A Chiari si accende il confronto politico attorno al nuovo dispenser dell’acqua installato in viale Mellini, nel parco Brianza, dove nei mesi scorsi era stato rimosso il bagno chimico a causa di problemi tecnici e atti vandalici. Il progetto dell’Amministrazione comunale finisce ora al centro delle critiche dell’opposizione, che contesta costi e modalità di gestione del servizio.
Nel mirino è finito in particolare il sistema ribattezzato “acqua del sindaco”, presentato come un intervento di pubblica utilità e sostenibilità ambientale. Secondo il gruppo di opposizione Chiari Virtuosa, il nuovo impianto comporterebbe però un aumento dei costi per i cittadini rispetto al precedente modello di distribuzione dell’acqua.
Il consigliere Domenico Codoni ha sollevato dubbi sia sull’investimento iniziale sia sulle tariffe applicate. In particolare, viene ricordato come nel 2014 un precedente punto acqua fosse stato realizzato con un investimento superiore ai 60.000 euro e successivamente regolato con tariffe considerate più accessibili. L’attuale progetto, secondo l’opposizione, includerebbe una spesa di circa 27.000 euro per il solo nuovo distributore.
Uno degli elementi più contestati riguarda proprio la differenza nei costi per gli utenti. In base ai calcoli riportati dall’opposizione, con la precedente gestione sarebbe stato possibile accedere a una quantità giornaliera di acqua a fronte di una spesa annuale contenuta, mentre con l’attuale tariffazione a consumo si arriverebbe a una spesa significativamente più elevata per lo stesso utilizzo.

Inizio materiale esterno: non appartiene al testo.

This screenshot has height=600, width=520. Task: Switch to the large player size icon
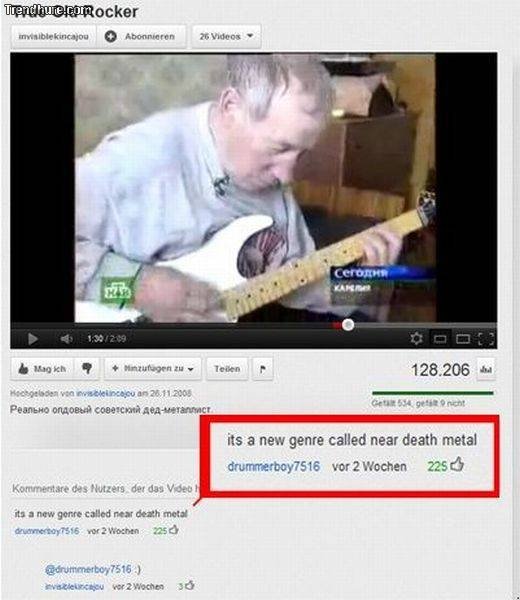(463, 339)
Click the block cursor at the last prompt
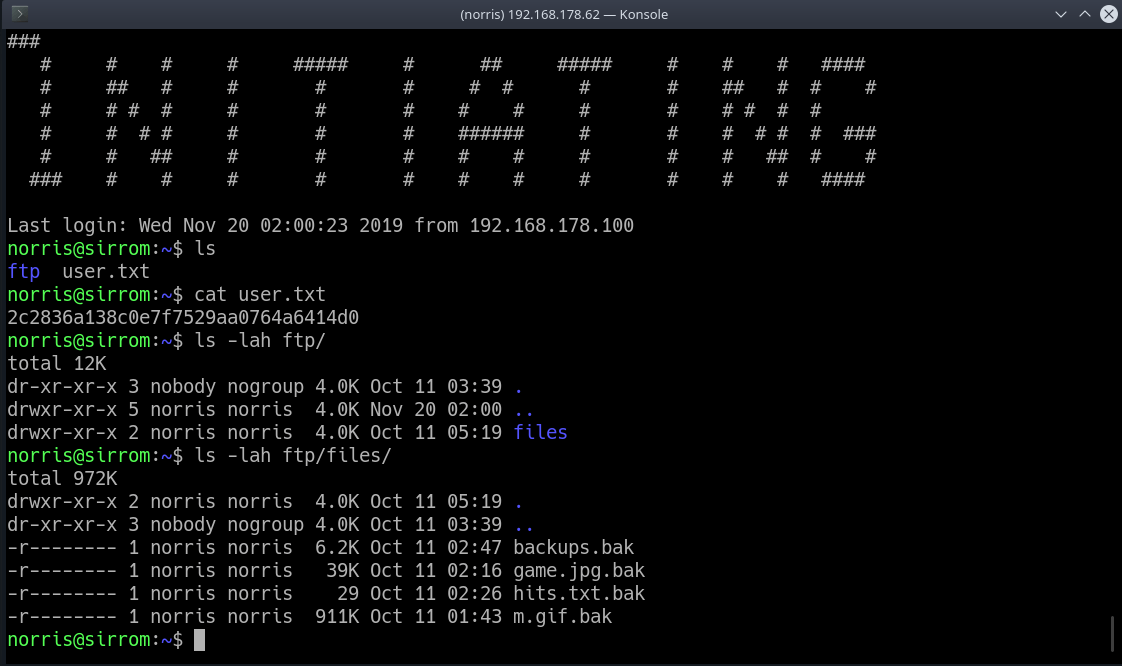 [199, 640]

Chiari Virtuosa ha inoltre avanzato perplessità sulla scelta dell’area di installazione, ipotizzando un collegamento tra la collocazione del nuovo impianto e la rimozione dei servizi igienici pubblici presenti nella zona.

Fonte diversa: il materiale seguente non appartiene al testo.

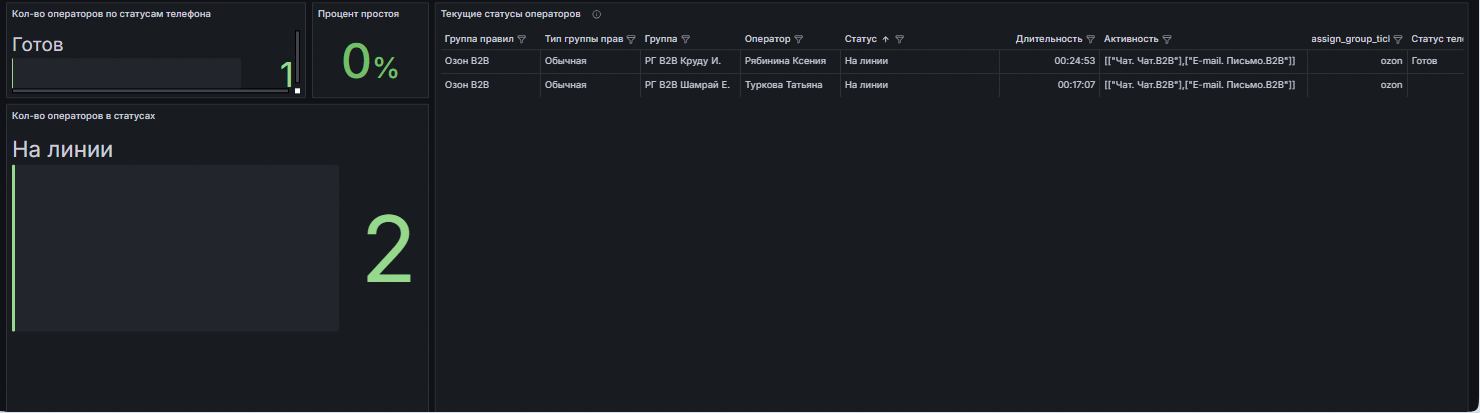Open Кол-во операторов в статусах panel menu

coord(83,115)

Di tutt’altro avviso la giunta comunale, che respinge le accuse e difende la bontà del progetto. Il vicesindaco Roberto Campodonico ha definito le critiche “tendenziose e basate su dati errati”, sottolineando come il nuovo sistema sia stato pensato per offrire un servizio più moderno e flessibile, calibrato sulle esigenze dei cittadini.
Secondo l’Amministrazione, il distributore rientra in un progetto più ampio di gestione dei servizi pubblici locali, con possibilità di accesso tramite lo sportello di Chiari Servizi e tariffe modulabili in base all’utilizzo effettivo. Viene inoltre evidenziato che il sistema prevede controlli regolari sulla qualità dell’acqua, effettuati con cadenza settimanale.

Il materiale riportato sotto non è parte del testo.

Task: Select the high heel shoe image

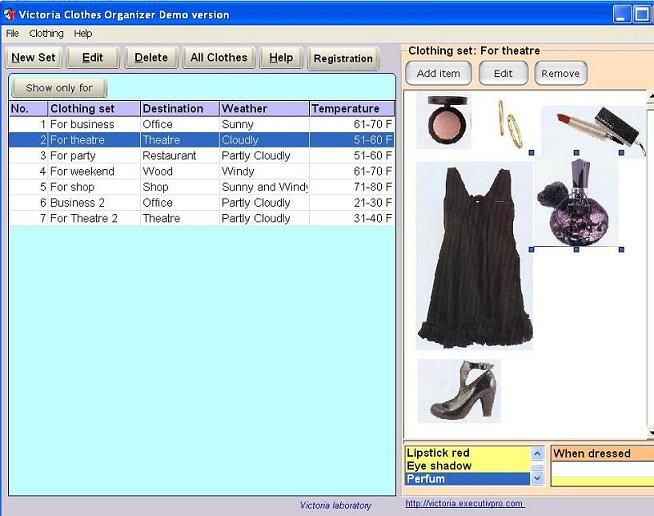Action: (x=458, y=390)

Il Comune ha infine risposto alle osservazioni sulla qualità del servizio precedente, affermando che non risulterebbero documentate analisi sistematiche dell’acqua erogata nei dieci anni di precedente gestione amministrativa.
Lo scontro politico, intanto, resta aperto e si inserisce in un dibattito più ampio sul modello di gestione dei servizi pubblici locali e sul rapporto tra sostenibilità, costi e accessibilità per i cittadini.